How large language models like GPT-3 can be used to create even more advanced virtual agents
There has been a lot of buzz in the machine learning community recently, particularly around the field of natural language processing and the advancements being made with large language models (LLMs) by companies like OpenAI.
At boost.ai, we are excited about the potential of this technology and have been researching and developing ways to integrate LLMs like GPT-3 and others into our conversational AI platform.
Numerous companies opt for boost.ai due to the unmatched efficiency of our solution in rapidly enhancing customer service and internal assistance. LLMs will enable us to elevate this further, creating even more sophisticated virtual agents.
The real game-changer for us is our ability to connect an LLM directly to company-specific data like a website and use it to suggest content. This direct connection to a source enables us to automate relevant content suggestions at scale, significantly speeding up the building and management of virtual agents.
Our customers appreciate the scalability of ourconversational AI— however, creating content for large AI models can be labor-intensive. We can now use LLMs to greatly reduce this workload.
Another important aspect is increasing transparency around the origin of the generated content. Our new Content Suggestion feature (see illustration) displays the source from which the LLM obtained its information, allowing for easier fact-checking and reducing the perception of the model as a "black box."
We are also working to create a content synchronization feature that will automatically update a virtual agent's information when changes are made to the original content source. This is critical for ensuring that the virtual agent always has the most current information, and it also helps to solve the challenge of scaling by making it easier to keep information up-to-date.
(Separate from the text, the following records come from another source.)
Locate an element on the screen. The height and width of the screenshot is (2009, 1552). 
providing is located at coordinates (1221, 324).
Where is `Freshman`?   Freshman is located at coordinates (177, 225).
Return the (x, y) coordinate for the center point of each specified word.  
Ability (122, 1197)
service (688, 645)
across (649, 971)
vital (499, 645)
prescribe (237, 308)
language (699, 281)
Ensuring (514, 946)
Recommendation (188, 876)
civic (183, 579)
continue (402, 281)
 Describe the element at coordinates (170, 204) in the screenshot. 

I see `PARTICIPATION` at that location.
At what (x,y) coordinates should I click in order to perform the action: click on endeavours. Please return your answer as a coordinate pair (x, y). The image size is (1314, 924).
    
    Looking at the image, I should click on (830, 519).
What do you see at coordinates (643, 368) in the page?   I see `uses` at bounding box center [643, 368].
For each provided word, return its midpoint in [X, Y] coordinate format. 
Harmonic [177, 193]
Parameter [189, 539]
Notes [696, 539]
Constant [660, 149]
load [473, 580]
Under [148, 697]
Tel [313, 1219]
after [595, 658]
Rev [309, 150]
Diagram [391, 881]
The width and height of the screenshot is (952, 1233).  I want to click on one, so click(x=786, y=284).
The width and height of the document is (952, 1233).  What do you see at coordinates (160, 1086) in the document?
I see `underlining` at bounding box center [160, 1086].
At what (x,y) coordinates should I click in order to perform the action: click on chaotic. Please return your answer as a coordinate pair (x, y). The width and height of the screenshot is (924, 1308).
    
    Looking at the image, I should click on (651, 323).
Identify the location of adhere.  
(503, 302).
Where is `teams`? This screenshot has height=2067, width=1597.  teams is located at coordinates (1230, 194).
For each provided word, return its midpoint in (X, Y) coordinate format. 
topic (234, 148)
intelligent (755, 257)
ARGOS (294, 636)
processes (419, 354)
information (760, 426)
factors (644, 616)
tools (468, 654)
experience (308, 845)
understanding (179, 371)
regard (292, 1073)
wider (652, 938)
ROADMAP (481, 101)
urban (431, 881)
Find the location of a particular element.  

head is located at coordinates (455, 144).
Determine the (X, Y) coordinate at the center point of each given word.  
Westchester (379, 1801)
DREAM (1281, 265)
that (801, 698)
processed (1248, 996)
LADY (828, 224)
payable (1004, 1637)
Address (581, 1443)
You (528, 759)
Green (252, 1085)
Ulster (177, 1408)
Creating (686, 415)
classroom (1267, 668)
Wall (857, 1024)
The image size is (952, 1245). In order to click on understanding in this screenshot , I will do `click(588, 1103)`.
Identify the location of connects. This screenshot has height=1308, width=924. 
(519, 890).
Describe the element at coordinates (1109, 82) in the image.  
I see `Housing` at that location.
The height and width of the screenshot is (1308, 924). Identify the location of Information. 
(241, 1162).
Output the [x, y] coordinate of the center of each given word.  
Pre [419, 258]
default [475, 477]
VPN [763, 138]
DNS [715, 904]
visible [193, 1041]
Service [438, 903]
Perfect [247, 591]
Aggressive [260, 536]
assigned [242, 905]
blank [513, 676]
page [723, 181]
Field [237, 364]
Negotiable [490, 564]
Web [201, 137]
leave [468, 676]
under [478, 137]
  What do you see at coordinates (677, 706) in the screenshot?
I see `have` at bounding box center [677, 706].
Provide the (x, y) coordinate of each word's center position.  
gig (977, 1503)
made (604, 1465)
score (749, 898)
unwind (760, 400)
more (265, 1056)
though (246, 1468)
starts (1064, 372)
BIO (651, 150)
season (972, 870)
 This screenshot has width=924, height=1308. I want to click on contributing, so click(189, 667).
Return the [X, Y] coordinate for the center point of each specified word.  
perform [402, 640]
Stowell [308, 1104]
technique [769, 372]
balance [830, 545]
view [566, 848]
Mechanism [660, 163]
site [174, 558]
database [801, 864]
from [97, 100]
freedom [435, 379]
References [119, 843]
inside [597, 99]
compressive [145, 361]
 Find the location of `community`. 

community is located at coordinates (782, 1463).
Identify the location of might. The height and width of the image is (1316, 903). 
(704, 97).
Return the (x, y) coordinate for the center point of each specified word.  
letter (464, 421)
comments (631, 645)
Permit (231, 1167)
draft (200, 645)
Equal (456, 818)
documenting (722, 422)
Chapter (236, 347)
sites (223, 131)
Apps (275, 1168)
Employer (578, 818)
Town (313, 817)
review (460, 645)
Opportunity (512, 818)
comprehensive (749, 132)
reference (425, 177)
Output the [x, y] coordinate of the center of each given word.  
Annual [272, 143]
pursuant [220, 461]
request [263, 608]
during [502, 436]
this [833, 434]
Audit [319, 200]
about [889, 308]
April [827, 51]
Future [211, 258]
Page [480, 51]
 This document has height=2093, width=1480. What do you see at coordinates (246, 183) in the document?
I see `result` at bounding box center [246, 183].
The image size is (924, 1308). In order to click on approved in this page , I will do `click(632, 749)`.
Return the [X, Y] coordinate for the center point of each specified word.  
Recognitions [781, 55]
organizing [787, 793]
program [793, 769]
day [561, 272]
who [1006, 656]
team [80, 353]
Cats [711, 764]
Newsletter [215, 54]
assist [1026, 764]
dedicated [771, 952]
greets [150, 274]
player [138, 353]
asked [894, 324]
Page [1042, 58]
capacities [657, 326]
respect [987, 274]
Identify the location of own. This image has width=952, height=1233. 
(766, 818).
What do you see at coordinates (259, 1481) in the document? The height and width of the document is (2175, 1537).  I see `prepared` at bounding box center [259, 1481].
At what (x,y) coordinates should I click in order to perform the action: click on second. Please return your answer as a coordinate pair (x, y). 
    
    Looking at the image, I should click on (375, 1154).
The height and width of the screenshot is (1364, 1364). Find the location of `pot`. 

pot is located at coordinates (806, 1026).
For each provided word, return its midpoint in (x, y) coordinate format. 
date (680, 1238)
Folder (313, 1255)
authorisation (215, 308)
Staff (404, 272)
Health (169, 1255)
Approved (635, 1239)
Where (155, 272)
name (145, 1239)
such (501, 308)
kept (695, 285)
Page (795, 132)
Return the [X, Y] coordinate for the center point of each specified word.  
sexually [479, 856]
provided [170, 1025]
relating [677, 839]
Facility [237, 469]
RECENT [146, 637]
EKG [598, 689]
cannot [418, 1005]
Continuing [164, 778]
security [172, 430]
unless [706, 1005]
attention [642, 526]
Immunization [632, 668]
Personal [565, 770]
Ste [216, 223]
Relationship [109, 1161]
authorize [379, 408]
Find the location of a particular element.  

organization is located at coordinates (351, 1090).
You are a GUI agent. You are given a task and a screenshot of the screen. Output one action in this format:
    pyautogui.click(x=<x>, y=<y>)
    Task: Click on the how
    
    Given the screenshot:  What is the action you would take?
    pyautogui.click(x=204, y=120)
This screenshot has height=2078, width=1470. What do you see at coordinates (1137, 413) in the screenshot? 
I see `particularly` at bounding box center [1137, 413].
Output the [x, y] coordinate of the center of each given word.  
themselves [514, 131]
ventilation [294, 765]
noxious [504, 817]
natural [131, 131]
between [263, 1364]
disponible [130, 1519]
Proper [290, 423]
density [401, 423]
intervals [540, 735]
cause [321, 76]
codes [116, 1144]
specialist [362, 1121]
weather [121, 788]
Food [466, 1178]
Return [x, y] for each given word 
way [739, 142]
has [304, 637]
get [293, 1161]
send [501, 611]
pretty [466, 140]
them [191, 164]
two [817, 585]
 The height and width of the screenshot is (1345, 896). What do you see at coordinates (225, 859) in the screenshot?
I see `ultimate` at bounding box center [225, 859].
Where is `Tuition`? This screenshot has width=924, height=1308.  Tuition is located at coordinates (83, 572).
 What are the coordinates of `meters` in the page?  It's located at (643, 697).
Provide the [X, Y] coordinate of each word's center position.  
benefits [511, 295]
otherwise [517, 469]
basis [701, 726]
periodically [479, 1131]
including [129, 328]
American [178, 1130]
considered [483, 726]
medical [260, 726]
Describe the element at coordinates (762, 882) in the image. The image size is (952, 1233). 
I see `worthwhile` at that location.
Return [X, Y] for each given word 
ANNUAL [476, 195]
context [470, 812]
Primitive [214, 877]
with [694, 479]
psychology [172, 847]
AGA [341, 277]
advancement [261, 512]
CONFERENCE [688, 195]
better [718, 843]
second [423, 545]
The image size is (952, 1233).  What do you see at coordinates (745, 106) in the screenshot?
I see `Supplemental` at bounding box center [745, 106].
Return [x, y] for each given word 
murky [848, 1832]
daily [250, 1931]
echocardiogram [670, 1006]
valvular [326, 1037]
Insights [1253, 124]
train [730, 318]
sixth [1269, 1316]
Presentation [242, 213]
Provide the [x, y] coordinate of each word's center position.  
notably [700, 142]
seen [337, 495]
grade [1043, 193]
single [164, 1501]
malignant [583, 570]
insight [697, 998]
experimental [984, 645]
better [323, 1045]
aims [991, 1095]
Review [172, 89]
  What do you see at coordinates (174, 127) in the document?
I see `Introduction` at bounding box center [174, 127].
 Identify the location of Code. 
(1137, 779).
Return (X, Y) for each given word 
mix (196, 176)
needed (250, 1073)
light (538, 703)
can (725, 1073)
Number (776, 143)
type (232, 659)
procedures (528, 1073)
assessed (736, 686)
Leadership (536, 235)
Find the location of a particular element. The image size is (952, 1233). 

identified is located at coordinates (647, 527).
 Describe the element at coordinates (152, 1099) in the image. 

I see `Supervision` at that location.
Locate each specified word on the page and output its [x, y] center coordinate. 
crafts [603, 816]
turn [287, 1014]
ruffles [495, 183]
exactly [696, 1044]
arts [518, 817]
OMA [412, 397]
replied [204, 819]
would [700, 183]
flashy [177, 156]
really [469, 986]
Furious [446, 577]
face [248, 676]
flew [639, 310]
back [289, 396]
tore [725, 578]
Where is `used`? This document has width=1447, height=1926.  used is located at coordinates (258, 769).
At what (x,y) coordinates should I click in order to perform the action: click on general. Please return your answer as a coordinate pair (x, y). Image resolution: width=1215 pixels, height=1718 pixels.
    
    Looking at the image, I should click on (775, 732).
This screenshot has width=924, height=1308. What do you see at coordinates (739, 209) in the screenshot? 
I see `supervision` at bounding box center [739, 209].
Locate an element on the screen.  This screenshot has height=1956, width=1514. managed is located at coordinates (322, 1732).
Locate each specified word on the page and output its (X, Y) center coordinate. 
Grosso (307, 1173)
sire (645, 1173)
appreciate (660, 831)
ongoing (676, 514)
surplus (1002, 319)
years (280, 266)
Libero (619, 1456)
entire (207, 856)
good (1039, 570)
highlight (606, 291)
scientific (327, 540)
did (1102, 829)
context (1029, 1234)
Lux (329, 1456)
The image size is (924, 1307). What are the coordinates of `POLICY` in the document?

This is all made possible by our work in developing algorithms that quickly process webpages and information sources. As a result, our conversational AI platform is uniquely equipped to connect LLMs to the right data, making them highly effective for enterprise use cases.
In addition to the above, we will also be adding a number of other features, including using LLMs to automate the creation of training data.
Looking ahead, a big challenge that still needs to be addressed is how to use LLM answers directly with end-users without needing a human-in-the-loop to approve them. The key to achieving this in the future will be to connect the LLM answer with a trustworthy source and figure out a way to verify it with an acceptable level of accuracy. This is the most crucial step in utilizing LLMs in customer-facing applications.
With this figured out, I envision a future where our conversational AI platform fully integrates free-talking language models with its other components, maintaining structure and verifiability. Users could seamlessly switch between conversation flows with LLM-generated answers, various media types, and integrations with APIs and backend systems.
As LLMs become more advanced, it will be important to have a connection to a reliable source to ensure the information they provide is accurate so that their potential can be properly harnessed for use in an enterprise setting.